Even though he died nearly half-a-century before the advent of motion pictures, Edgar Allan Poe probably deserves a place as one of the ten most important people of all time when it comes to horror cinema. Sounds a bit odd since he didn't even live to see horror cinema, but I can't think of too many other authors as prevalent in the genre throughout film history. There has been literally no period of time since the infancy of cinema that his works haven't been filmed in mass quantity. Thus far, there have been well over four hundred adaptations... and that's just counting official ones and not ones otherwise heavily influenced by him in which case we'd reach up into thousands. There's been no real slowing down either: around twenty Poe films and TV productions (including a mini-series) are in various stages of production as we speak. What other genre author can you say that about? Especially one who's been dead nearly 200 years yet whose name is still such a marketable commodity in horror?
This particular adaptation, made just a few years after the famous Roger Corman / Vincent Price one, was produced for French TV by Radiodiffusion-Télévision Française, runs 37 minutes and was filmed in beautiful black-and-white. It's also an extremely faithful version; perhaps the most faithful of all. The only dialogue comes in the form of the doomed protagonist's thoughts / narration, which are all quoted verbatim from the story. If you're familiar with the tale, nothing that occurs here is going to be any kind of revelation. It's rather the execution itself that continues to impress.
During the Spanish Inquisition, a nameless prisoner (Maurice Ronet) is led through corridors to a tribunal of monks, who promptly sentence him to death as white candles burn. Keeping in tune with the story, no explanation is ever given as to why. The man collapses, maintaining only a slight bit of consciousness as guards carry him further into the bowels of the torture chamber. He's thrown into a pitch black cell where he first assumes he's been entombed alive. The man carefully scours the cell and almost falls into a deep pit swarming with serpents then finds a jug of water, takes a drink and passes out. When he awakens he's strapped down to a table by an intricate rope pattern as the razor-sharp pendulum emerges from the ceiling and begins its slow descent. And, just in case he happens to free himself from this death trap, there's a back-up plan featuring a heated wall that closes in on its victim...
While this isn't as sumptuous as Corman's loose take on the story or as visually imaginative as Jan Svankmajer's 14-minute THE PIT, THE PENDULUM AND HOPE (1983), this is still an excellent version in its own right. For starters, it's one of the most faithful Poe adaptations you'll find, which makes it a must-see for fans of the author. Second, the camerawork, art direction, shooting locations, atmosphere and shadowy photography (from Nicolas Hayer) are all excellent in establishing the perfect gloomy mood. Third, the most memorable passages from the story have been carefully extracted for the narration. Taking up over ten minutes of screen time, this also boasts the longest pendulum scene I think I've seen.

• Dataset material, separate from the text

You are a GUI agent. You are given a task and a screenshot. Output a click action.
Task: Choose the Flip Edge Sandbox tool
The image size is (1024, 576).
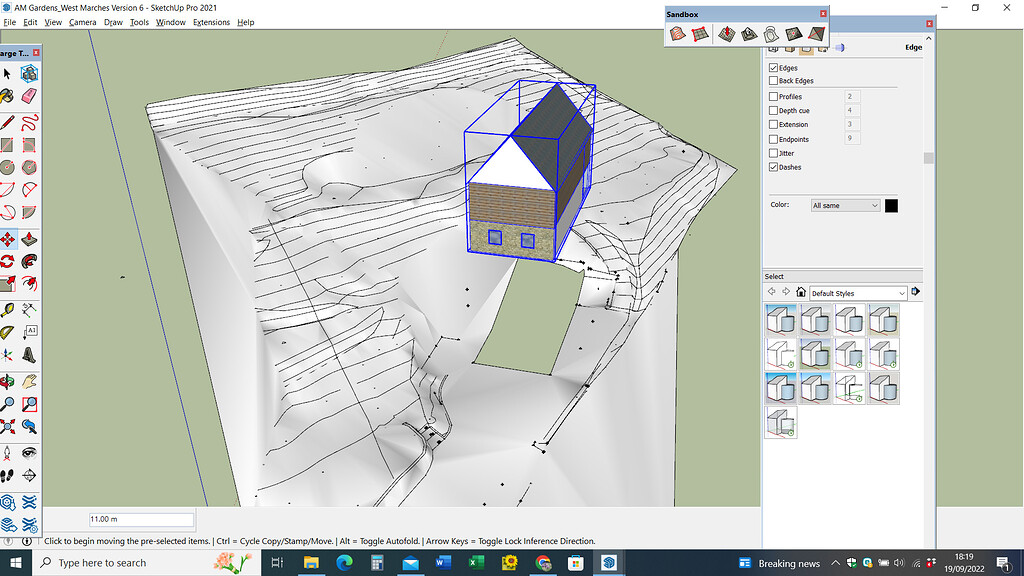pyautogui.click(x=816, y=34)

Despite being one his most famous works, Poe's 1842 short story is actually not among his most adapted. It has however managed to spawn more consistently good film adaptations than perhaps any other. Aside from Astruc, Svankmajer and Corman's takes, Harald Reinl's THE TORTURE CHAMBER OF DR. SADISM (1967) and Stuart Gordon's Pit and the Pendulum (1991) are both worth a look. The director also adapted Poe's The Fall of the House of Usher (La chute de la maison Usher) for the TV series Histoires extraordinaires in 1981.